Learning Craps: The 5-Step Tutorial You Didn't Know You Needed

A Guide for Learning Craps Image

Craps is the most exciting game in the casino. I just wrote a tutorial about learning roulette, and one of the things I pointed out in that post is that roulette is laid-back. Learning craps is just the opposite.

If you walk into a casino and see a bunch of gamblers standing around a table cheering and giving each other high fives, then you're looking at the craps table. You don't see this kind of camaraderie or excitement at any of the card games-not even blackjack.

In another contrast with roulette, craps is not something most people can just walk up to the table and learn. When I attended the casino classes for various casino games, the craps class was the one with the most attendees. Most people can figure out or already know how to play roulette or blackjack.

But craps can be intimidating.

With this tutorial, though, it doesn't have to be.

How Craps Works

Craps is a dice game. It uses two six-sided dice. Unlike roulette and blackjack, where the dealer uses the machinery of the game to generate results, the players get to use the machinery of the game to generate results.

Players at the craps table get to take turns being the "shooter". That's the person who rolls the dice each round. If you're a craps shooter, you get to roll the dice until you "lose".

All the players at the table, including the shooter, are betting on the outcome of the shooter's rolls. A craps table resembles a roulette table in the respect that it has lots of bets on it where you can place your chips.

But unlike roulette bets, where the house edge remains the same regardless of which bet you place, craps bets vary. I'll cover the various bets available, and the house edge, in the next two sections of the tutorial.

In this section, I want to explain how the game works.

Data excerpt –

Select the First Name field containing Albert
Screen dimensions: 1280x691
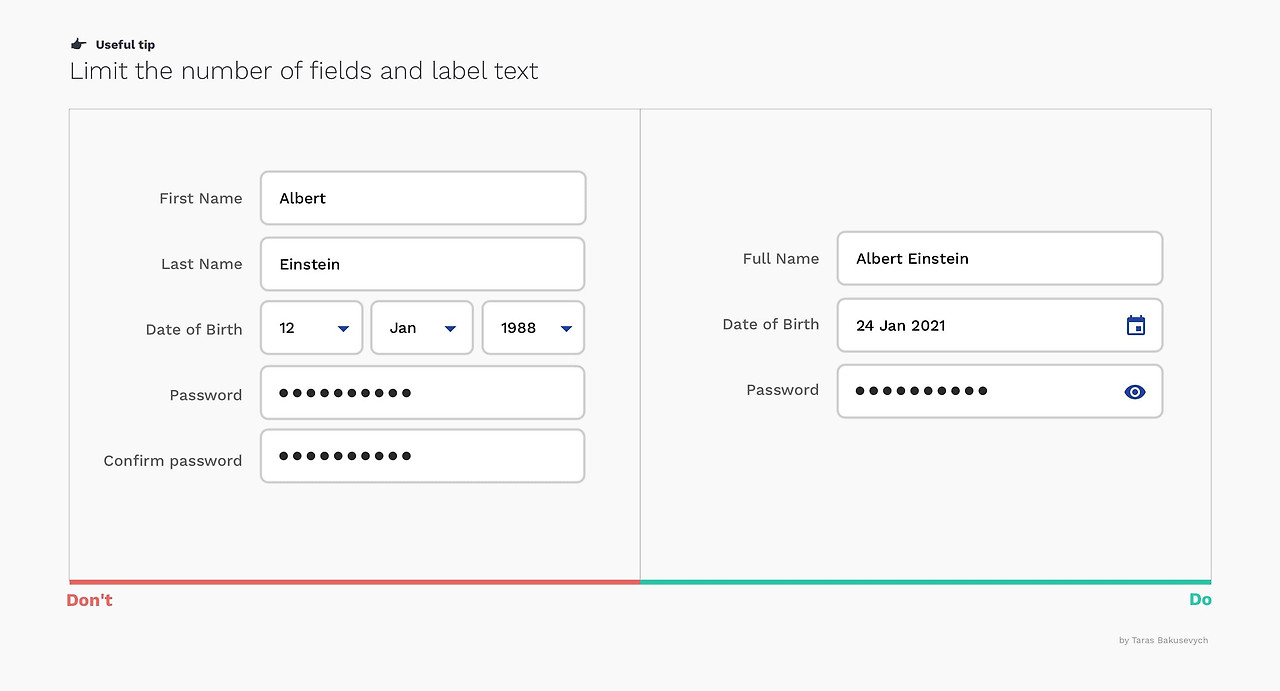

What to work on –
1. Using the craps tutorial, decide whether each statement agrees with it: (a) craps is played with two six-sided dice; (b) the house edge in craps is the same whichever bet you place; (c) the craps class drew the most attendees of the casino classes. For each, answer yes or no and quote the deciding words.
2. Write the next part of the craps tutorial, picking up after its final sentence.

In response –
1.
(a) Yes: "It uses two six-sided dice."
(b) No: "But unlike roulette bets, where the house edge remains the same regardless of which bet you place, craps bets vary."
(c) Yes: "the craps class was the one with the most attendees."

2.
The shooter rolls the dice across the table. She must hit the back wall with the dice; if the dice don't get all the way across the table, there's no action.

These dice are provided by the casino. They're red and translucent. There's a reason for their translucency, too.

Have you ever heard the expression "loaded dice"? These are dice that have weights in them which affect the likelihood of certain results. These weights would be visible in a translucent set of dice. Their translucency is a safeguard against cheating.

A round of craps begins when the shooter makes her first throw. She's going to see one of three possible results on this first throw (which is called the "come out roll"):

  1. 2, 3, or 12 - If the shooter gets one of these totals, she has "crapped out". This is considered "losing", although the shooter-and the other players-have the option to bet on this outcome. This ends her turn to shoot, too.
  2. 7 or 11 - If the shooter gets one of these totals, she wins and gets to keep shooting.
  3. Any other number sets a point. Once the point is set, the shooter continues to shoot until she either rolls the same total as the point or a total of 7. If she rolls the point, that's considered a win. If she rolls a 7 before rolling a point, she loses.

The concept of winning and losing is based on the most basic of craps bets-the pass bet. This is also sometimes called a win bet or a right bet. If you place this bet and the shooter wins, you get even money as winnings.

You and the other players also have the option of betting don't pass. This is a bet that the shooter will lose. It's also called a lose bet or a wrong bet.

In a streets craps game, these are the only bets available for the most part-although players can negotiate all kinds of proposition bets.

But in the casino, you have LOTS of other options to bet on at the table.

Craps Bets Are Good, Bad, and Ugly

I covered the two most basic bets in the last section:

  1. Pass
  2. Don't Pass

Both these bets are great bets for the player. The house edge is low.

But you can make the house edge even lower with a third bet that's called "taking odds". This is my favorite bet at the craps table.

If the shooter rolls a point, you have the option of placing an additional bet behind your pass or don't pass bet. That additional bet is a multiple of your original bet, and the casino usually has a limit on how much you're able to bet. The more you can bet on odds, the better.

Here's an example:

You're playing craps at a casino which allows 3X odds bets. You bet $100 on pass, and the shooter rolls an 8 on the come-out roll. You can now place an additional bet of $300.

The $100 pass bet still pays off at even money, but the odds bet pays off based on which total you get if the shooter makes a point:

The brilliant thing about this bet is that it has no house edge at all. It's the only bet in the casino that pays off at the same odds of winning.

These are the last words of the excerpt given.